# Ferry advice UK to Belgium needed please



## philbre (Nov 13, 2008)

I am travelling thru UK & onward to Belgium in June

I have never done this before

Ferry advice & all sugg welcome


----------



## Rapide561 (Oct 1, 2005)

*Ferry*

There are three rouues Uk - Belgium as far as I am aware.

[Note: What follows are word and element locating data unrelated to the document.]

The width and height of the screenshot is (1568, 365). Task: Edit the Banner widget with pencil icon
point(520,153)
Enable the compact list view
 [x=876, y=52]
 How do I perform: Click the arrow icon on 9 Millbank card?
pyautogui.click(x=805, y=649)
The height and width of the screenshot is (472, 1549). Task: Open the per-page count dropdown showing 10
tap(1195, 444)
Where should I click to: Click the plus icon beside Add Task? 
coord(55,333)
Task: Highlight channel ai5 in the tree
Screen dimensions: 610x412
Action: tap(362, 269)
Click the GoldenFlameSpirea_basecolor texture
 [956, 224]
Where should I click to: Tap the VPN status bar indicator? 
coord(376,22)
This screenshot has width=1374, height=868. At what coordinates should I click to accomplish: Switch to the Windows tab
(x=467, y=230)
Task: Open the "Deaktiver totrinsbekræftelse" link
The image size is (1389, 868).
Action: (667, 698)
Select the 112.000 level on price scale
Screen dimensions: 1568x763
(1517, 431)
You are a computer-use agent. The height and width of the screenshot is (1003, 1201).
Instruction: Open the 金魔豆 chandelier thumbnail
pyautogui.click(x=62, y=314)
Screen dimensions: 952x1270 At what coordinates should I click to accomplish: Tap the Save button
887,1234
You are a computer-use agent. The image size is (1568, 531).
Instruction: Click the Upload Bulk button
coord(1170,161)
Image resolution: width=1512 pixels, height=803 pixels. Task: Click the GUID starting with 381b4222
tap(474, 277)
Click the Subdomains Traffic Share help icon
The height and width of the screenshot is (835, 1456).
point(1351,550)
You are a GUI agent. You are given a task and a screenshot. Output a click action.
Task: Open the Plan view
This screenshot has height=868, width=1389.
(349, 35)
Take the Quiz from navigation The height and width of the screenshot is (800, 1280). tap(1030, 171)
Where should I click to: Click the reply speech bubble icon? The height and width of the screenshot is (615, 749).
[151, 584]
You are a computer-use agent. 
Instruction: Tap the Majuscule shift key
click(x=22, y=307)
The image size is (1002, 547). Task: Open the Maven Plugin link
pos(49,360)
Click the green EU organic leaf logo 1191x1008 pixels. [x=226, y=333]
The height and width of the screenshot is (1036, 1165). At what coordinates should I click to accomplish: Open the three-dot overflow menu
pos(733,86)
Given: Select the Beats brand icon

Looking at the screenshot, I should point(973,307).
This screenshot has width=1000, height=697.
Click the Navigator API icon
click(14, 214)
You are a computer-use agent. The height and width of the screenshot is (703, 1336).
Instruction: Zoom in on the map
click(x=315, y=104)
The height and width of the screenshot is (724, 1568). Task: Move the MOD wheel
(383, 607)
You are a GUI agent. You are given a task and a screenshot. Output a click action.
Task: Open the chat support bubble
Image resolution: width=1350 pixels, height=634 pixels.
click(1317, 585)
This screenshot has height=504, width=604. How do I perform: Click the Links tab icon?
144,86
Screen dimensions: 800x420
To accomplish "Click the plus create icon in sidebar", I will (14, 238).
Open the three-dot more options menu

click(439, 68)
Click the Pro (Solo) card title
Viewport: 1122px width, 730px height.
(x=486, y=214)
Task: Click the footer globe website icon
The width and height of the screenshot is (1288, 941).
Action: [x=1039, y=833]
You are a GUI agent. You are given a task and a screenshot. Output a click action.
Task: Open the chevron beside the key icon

1) Transeuropa - Ramsgate/Oostende - and you can pitch overnight at Ramsgate docks if you are on the 0400 sailing to Ostend. www.transeuropaferries.com

2) Norfolkline - Edinburgh - Zeebrugge - www.norfolkline.com

3) P&O ex Hull to Zeebrudgge - www.poferries.com

Other choices are Norfolkline to Dunkerque - almost at the Belgian border, or P&O Dover/Calais - plus other operators.

Russell

Edit - just though - Stena Line from Harwich to the Hoek van Holland. Not far from the Belgian border. You might get a good deal if you use the UK as a land bridge and use Stena for both the Irish and North Sea crossings.


----------



## teemyob (Nov 22, 2005)

*Holland*

Hello,

Or you could try Stenaline Hook of Holland to Harwich

Trev.


----------



## 106352 (Aug 8, 2007)

*ferry uk to belgium*

i have used norfolkline dover --dunkirk many times,not posh but cheap and efficient.
from there its a easy run up to belgium.


----------



## bigfoot (May 16, 2005)

*Re: ferry uk to belgium*



greywiz said:


> i have used norfolkline dover --dunkirk many times,not posh but cheap and efficient.
> from there its a easy run up to belgium.


And clean and no coachloads of schoolkids or booze cruisers!!


----------



## vicdicdoc (May 14, 2005)

Without doubt - go Norfolk line . . cheap, quick & efficient !


----------



## Zozzer (Aug 13, 2006)

At £58 return, Dover - Dunkerque every time.


----------



## UncleNorm (May 1, 2005)

As Vic and Zozzer said: Norfolkline, Dover to Dunkirk.

Dunkirk to Belgian border is about 20 miles.


----------